Inspired by this remark in another thread:

My immediate reaction was, that is indeed simple, yes, but it doesn’t sound easy. How to you enforce the entire country, including rural areas? What do you need to do to make it legal and force all the states to go in the same direction? It felt to me like there are reasons other than “there are things to figure out.”

So that got me thinking a bit wider. Everyone is praising New Zealand, South Korea, Thailand (I think it was), and China (to an extent) for their responses. Is there any practical reason we in the United States couldn’t do the same things that they are, legal or otherwise? Is there any reason not to expect the same amount of success if we did try? Is it really only political will by our leaders that keep us from having their better numbers? How fair is it, or is it not, to compare take any country X’s plan and just drop the vital parts wholesale for us?

You’re filled with a virulently anti-expert administration and sufficiently large numbers of ignorant voters that the lesson in exponents is gong to be painful.

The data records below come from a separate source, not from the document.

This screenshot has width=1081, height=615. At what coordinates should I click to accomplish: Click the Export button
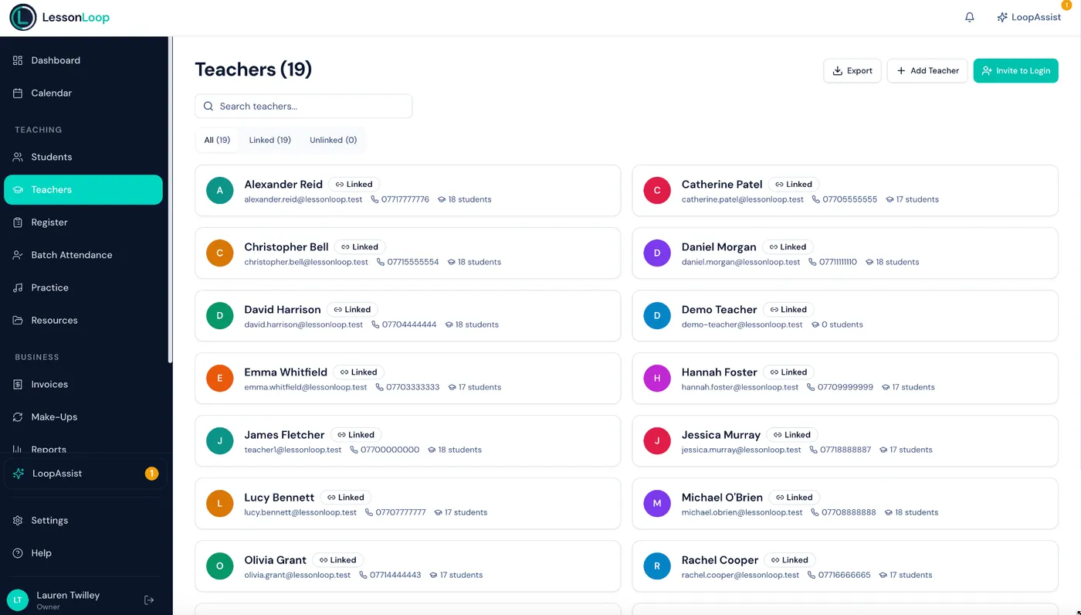click(x=852, y=70)
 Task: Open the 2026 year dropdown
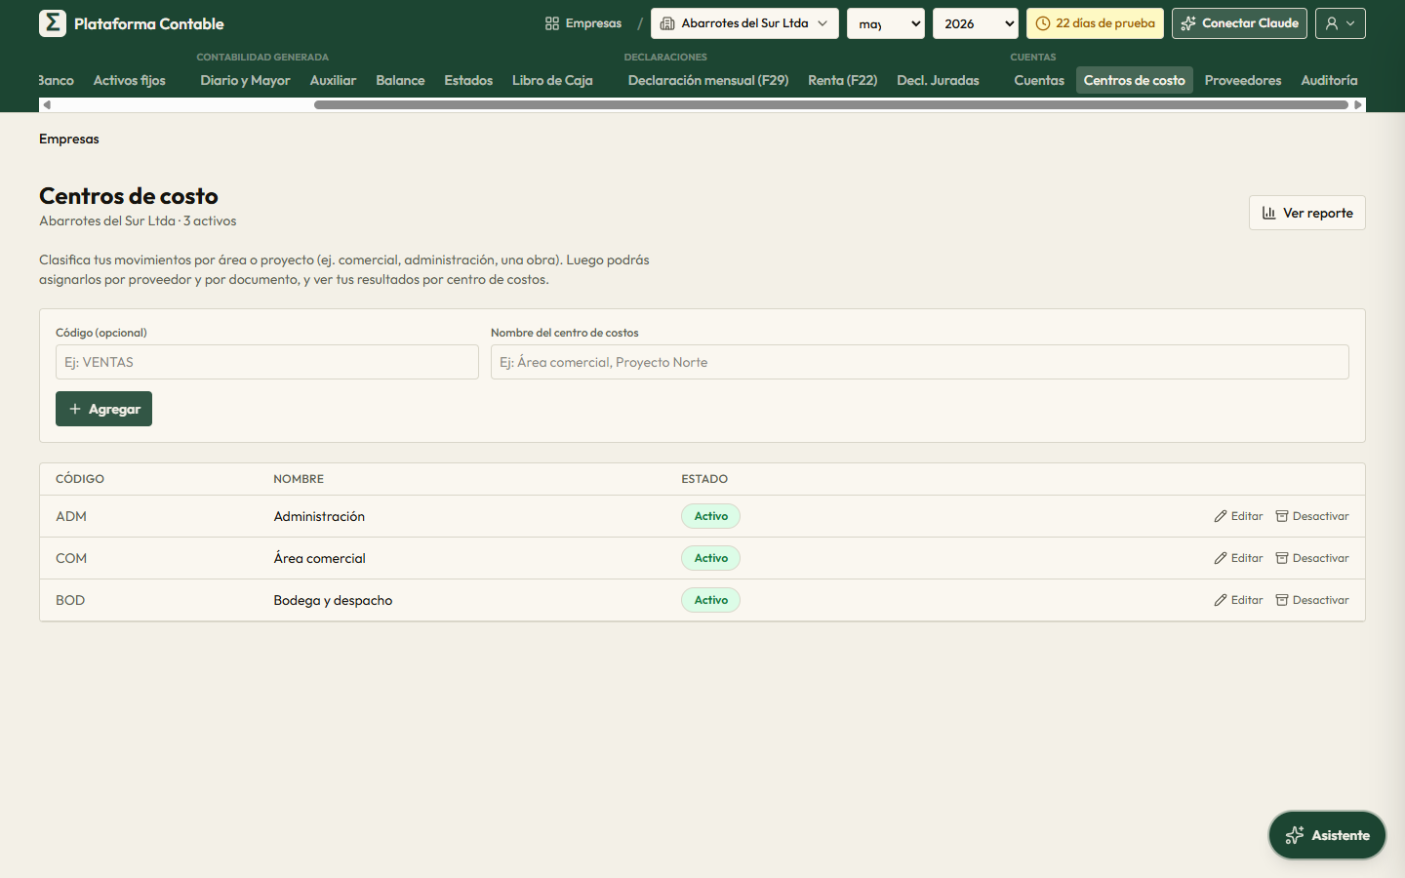pyautogui.click(x=976, y=23)

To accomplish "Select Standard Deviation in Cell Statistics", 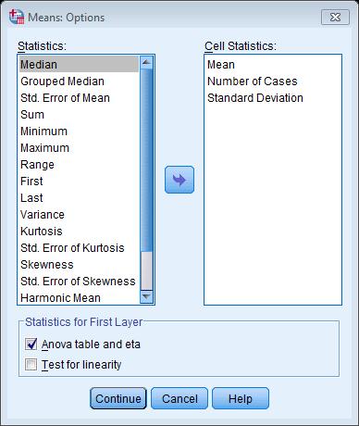I will tap(273, 98).
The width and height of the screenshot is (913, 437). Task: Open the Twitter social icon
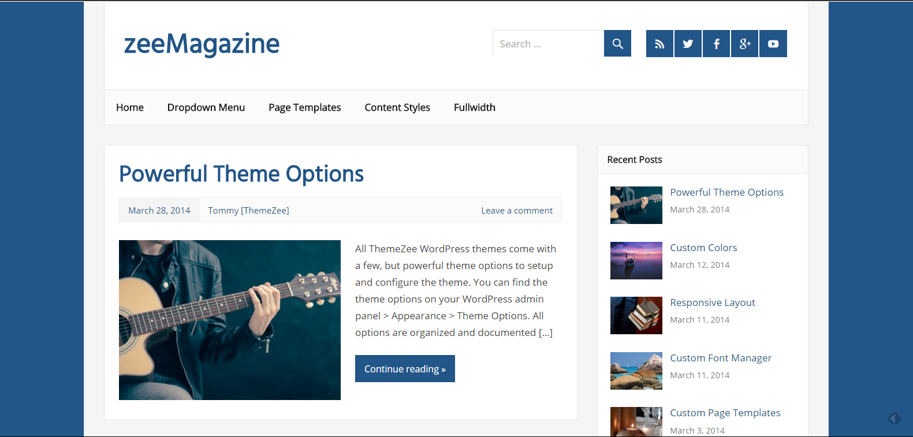688,44
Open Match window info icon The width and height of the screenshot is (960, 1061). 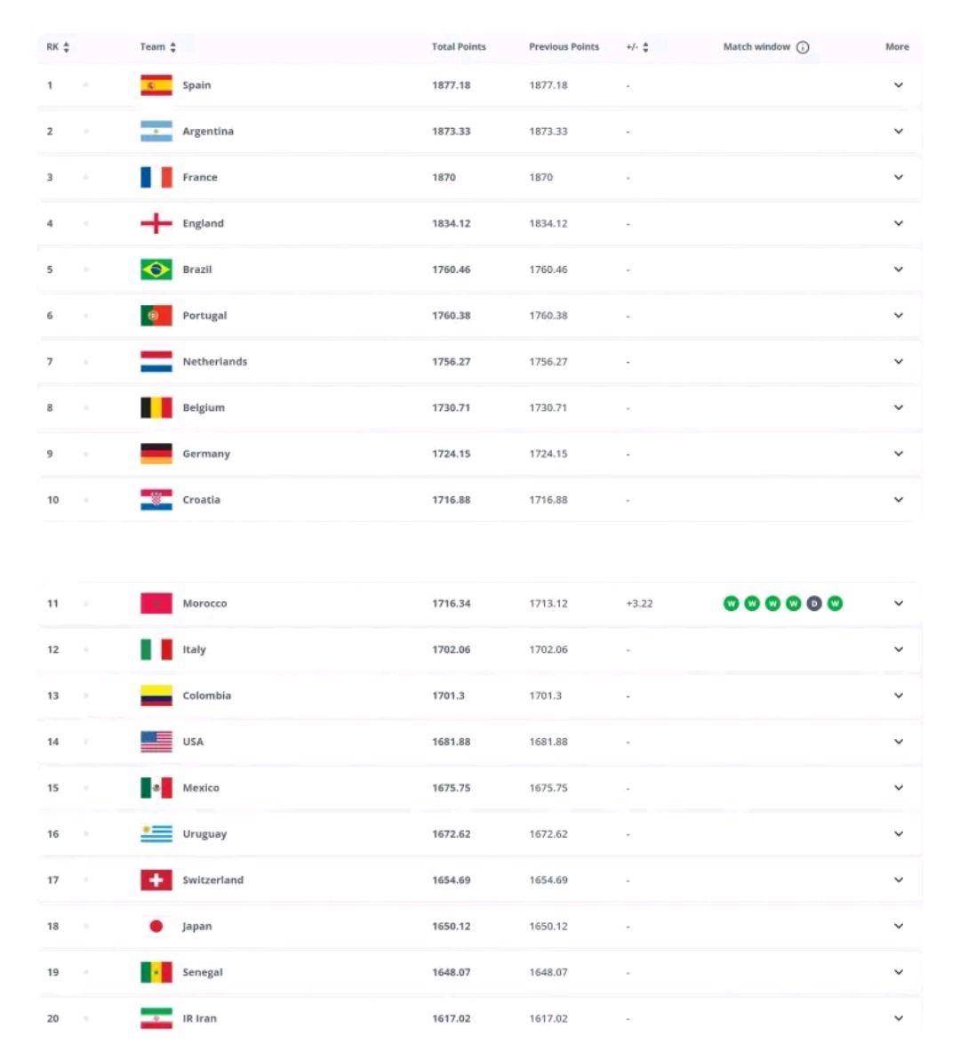803,47
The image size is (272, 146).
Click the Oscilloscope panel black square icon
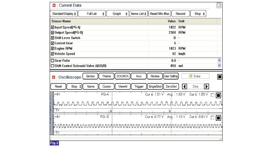pos(220,77)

Stupid hurts.

Sweden is going with a weirdly casual approach to all this, too, so the USA might have a partner in exponential mayhem.

Yes, the latter is the part I was particularly wondering about. Even with perfect leadership, would it still be practical to follow the lead of other countries or not, because of the average individual American? Would we be better off with a culture like South Korea’s or New Zealand’s, in terms of how the individual thinks and reacts?

yeah I saw that. The argument as I understood it was that peak incidents were within the carrying capacity of the country.

Given how small differences explode under exponential curves you have to hope they’re right.

We would have been better off being prepared. Since then, we’ve been building the airplane as we’ve been flying it.

Don’t be surprised if said airplane crashes.